• _What to do_
a) List every court case cited by name in the court opinion excerpt, giving each case only once.
b) Render this sentence from the court opinion excerpt in Spanish: "He owned an unsecured note, which he reduced to judgment."
c) Write the next part of the court opinion excerpt, picking up after its final sentence.

[Start Document segment]

The language employed in section 8267 is so clear, unambiguous and plain as not to require the aid of judicial construction in determining its meaning. That Mr. Justice Stewart in writing the opinion in Reed v. Richardson had no intention of applying the rule therein laid down to one occupying the status of a creditor is very evident from the fact that he stresses the fact that Richardson took title by foreclosure of the second mortgage and his quitclaim deed and by the following sentence: "One not a subsequent purchaser within the meaning of that section is not affected by it." Mr. Justice Anderson in writing the majority opinion in the case of First Nat. Bank of Whitefish v. Gutensohn, 97 Mont. 453, 37 P.2d 555, clearly recognizes the fact that a creditor who acquires title to the mortgaged premises during the duration of the mortgage lien is not in the same position as a subsequent purchaser or encumbrancer. We may in passing point out that if the rule in the Reed-Richardson Case is to be applied to the respondent Day, under the facts in this case, then it must necessarily follow that in construing the amendment made by the 1933 Legislative Assembly to section 8267 the same rule must be applied to all persons coming within the definition of the word "all" as used in the amendment. This obviously would mean a complete negation of the amended statute, rendering it completely ineffectual.

No question can be raised from the facts in this record as to the status of the respondent Day. He is an outright creditor. He owned an unsecured note, which he reduced to judgment. Upon this judgment he caused an execution to issue. A levy was made upon the property of the judgment debtor. The property was sold under execution and Day became the purchaser at the sheriff's sale. After the expiration of the year of redemption he received a sheriff's deed. His status from the moment he loaned the money to Thompson until the issuance to him by the sheriff of the deed was unchanged. It was and is that of a creditor. He claims, and is entitled to, the full force and benefit of section 8267, which has been held by all the decisions of this court to be not a recording statute, as appellant would have it appear, but a statute of limitations. ( Morrison v. Farmers' etc. State Bank, 70 Mont. 146, 225 P. 123; Skillen v. Harris, 85 Mont. 73, 277 P. 803; Jones v. Hall, 90 Mont. 69, 300 P. 232.)

[End Document segment]
[Start Data records]

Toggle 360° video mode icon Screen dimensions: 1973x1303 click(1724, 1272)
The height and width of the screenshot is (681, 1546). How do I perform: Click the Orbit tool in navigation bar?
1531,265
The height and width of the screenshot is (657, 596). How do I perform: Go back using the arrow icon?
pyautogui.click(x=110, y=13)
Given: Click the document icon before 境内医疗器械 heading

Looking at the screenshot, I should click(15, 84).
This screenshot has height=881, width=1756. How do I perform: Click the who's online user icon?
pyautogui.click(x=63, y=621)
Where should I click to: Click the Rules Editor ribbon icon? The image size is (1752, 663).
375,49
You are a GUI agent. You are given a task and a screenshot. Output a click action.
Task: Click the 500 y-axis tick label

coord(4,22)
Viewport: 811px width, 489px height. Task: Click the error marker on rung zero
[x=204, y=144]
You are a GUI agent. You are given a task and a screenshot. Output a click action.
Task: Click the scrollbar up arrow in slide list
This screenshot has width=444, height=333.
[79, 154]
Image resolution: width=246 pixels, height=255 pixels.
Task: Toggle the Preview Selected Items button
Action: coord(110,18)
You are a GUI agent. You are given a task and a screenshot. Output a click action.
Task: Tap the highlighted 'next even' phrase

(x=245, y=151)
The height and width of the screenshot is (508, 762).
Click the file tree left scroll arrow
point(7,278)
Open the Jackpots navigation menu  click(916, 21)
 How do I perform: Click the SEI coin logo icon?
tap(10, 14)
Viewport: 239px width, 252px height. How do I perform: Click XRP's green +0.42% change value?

[End Data records]

• _Per-task answers_
a)
Reed v. Richardson
First Nat. Bank of Whitefish v. Gutensohn
Morrison v. Farmers' etc. State Bank
Skillen v. Harris
Jones v. Hall

b) Poseía un pagaré sin garantía, sobre el cual obtuvo una sentencia judicial.

c)
The appellant, through failure to either renew or extend the lien of its mortgage by filing the affidavit provided by section 8267, or by entering into a valid extension agreement with the mortgagors as provided by section 8264, permitted its mortgage lien to expire. Day, a creditor, having acquired during the period of the existence of appellant's mortgage lien an interest in the property, automatically became invested with all of the right, title, lien, claim and interest of the defendant Henry Thompson the moment that appellant's mortgage lien expired.


This action was brought to foreclose a real estate mortgage. The defendants Henry Thompson and wife executed and delivered the mortgage in question to the Security Mortgage Company, a corporation, on certain lands in Richland county, to secure the payment of a promissory note in the sum of $2,000; both instruments being dated on October 15, 1917. By the terms of the mortgage and note the indebtedness matured on January 1, 1923. The mortgage was recorded on November 3, 1917. By written assignment the mortgagee on January 24, 1918, sold and assigned the mortgage, together with the note secured thereby, to the Minnesota Loan Trust Company; this assignment was duly recorded. Thereafter, on March 2, 1918, the latter company in turn sold and assigned the mortgage by an instrument in writing, and sold and negotiated the note unto the plaintiff herein. The written assignment was recorded on March 2, 1918. On November 16, 1927, the defendant mortgagors executed and acknowledged an instrument in writing purporting to extend the time of payment of the note and mortgage, so that the sum of $200 would mature on the first day of January of the years 1929, 1930, 1931 and 1932, respectively, and the balance of $1,200 on January 1, 1933. It was recited therein that the agreement was between the mortgagors and the Minnesota Loan Trust Company. The company did not join in the execution of this instrument. It was filed on the twenty-third day of January, 1928. Contemporaneously with the filing of the so-called extension agreement, there was recorded an affidavit made by one I.W. Chambers, reciting that he was the secretary of the Minnesota Loan Trust Company, and acting as the agent for the owner of the mortgage (describing it), and that the indebtedness was extended by the extension agreement. It further set forth the maturities of the principal according to the same schedule as found in the extension agreement. The mortgagors paid all the interest maturing prior to January 1, 1929, and $200 on the principal of the note.

The defendant Day commenced an action against the defendant Henry Thompson on July 24, 1929, on a promissory note. Thereafter, on September 12, 1929, after personal service on Thompson, a judgment was made and entered against him. Execution was issued on this judgment and the lands described in plaintiff's mortgage were sold thereunder to Day at the execution sale. On March 22, 1930, a sheriff's certificate of sale was issued on that date and filed. The sheriff's deed for the lands and premises was issued on April 20, 1932, and thereafter duly recorded.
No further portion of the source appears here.